EXERCISE: Please write out each entry that follows, keeping it exactly the same.
[STORED DATA Boundary: Start]
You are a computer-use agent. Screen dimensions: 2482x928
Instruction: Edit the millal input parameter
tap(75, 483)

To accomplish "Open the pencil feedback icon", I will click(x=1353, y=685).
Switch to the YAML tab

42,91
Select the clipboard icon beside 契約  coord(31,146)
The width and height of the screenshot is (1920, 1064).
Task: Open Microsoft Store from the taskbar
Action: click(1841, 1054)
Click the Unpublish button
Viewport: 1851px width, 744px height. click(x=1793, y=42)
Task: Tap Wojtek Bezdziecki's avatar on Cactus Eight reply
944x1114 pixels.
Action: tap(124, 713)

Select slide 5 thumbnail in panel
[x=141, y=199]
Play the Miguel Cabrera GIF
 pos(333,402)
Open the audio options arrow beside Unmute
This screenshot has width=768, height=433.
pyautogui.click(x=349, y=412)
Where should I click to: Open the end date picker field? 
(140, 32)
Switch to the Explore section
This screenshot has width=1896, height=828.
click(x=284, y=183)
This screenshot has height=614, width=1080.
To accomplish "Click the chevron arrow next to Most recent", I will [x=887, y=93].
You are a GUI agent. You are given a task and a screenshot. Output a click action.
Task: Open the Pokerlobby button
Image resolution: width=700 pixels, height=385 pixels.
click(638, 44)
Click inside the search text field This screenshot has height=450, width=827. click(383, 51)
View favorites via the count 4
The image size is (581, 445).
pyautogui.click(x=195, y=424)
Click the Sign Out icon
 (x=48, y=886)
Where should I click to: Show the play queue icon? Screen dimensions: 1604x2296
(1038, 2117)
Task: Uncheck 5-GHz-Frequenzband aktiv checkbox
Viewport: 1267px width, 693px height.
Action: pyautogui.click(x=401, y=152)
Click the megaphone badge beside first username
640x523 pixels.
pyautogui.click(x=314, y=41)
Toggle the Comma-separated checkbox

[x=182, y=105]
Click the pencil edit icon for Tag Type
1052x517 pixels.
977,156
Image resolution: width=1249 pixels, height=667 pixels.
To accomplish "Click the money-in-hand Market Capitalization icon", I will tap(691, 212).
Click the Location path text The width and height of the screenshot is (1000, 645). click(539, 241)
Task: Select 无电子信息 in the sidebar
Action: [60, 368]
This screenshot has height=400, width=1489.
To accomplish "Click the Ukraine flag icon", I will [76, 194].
[STORED DATA Boundary: End]
OUTPUT BELOW:
You are a computer-use agent. Screen dimensions: 2482x928
Instruction: Edit the millal input parameter
tap(75, 483)

To accomplish "Open the pencil feedback icon", I will click(x=1353, y=685).
Switch to the YAML tab

42,91
Select the clipboard icon beside 契約  coord(31,146)
The width and height of the screenshot is (1920, 1064).
Task: Open Microsoft Store from the taskbar
Action: click(1841, 1054)
Click the Unpublish button
Viewport: 1851px width, 744px height. click(x=1793, y=42)
Task: Tap Wojtek Bezdziecki's avatar on Cactus Eight reply
944x1114 pixels.
Action: tap(124, 713)

Select slide 5 thumbnail in panel
[x=141, y=199]
Play the Miguel Cabrera GIF
 pos(333,402)
Open the audio options arrow beside Unmute
This screenshot has width=768, height=433.
pyautogui.click(x=349, y=412)
Where should I click to: Open the end date picker field? 
(140, 32)
Switch to the Explore section
This screenshot has width=1896, height=828.
click(x=284, y=183)
This screenshot has height=614, width=1080.
To accomplish "Click the chevron arrow next to Most recent", I will [x=887, y=93].
You are a GUI agent. You are given a task and a screenshot. Output a click action.
Task: Open the Pokerlobby button
Image resolution: width=700 pixels, height=385 pixels.
click(638, 44)
Click inside the search text field This screenshot has height=450, width=827. click(383, 51)
View favorites via the count 4
The image size is (581, 445).
pyautogui.click(x=195, y=424)
Click the Sign Out icon
 (x=48, y=886)
Where should I click to: Show the play queue icon? Screen dimensions: 1604x2296
(1038, 2117)
Task: Uncheck 5-GHz-Frequenzband aktiv checkbox
Viewport: 1267px width, 693px height.
Action: pyautogui.click(x=401, y=152)
Click the megaphone badge beside first username
640x523 pixels.
pyautogui.click(x=314, y=41)
Toggle the Comma-separated checkbox

[x=182, y=105]
Click the pencil edit icon for Tag Type
1052x517 pixels.
977,156
Image resolution: width=1249 pixels, height=667 pixels.
To accomplish "Click the money-in-hand Market Capitalization icon", I will tap(691, 212).
Click the Location path text The width and height of the screenshot is (1000, 645). click(539, 241)
Task: Select 无电子信息 in the sidebar
Action: [60, 368]
This screenshot has height=400, width=1489.
To accomplish "Click the Ukraine flag icon", I will [76, 194].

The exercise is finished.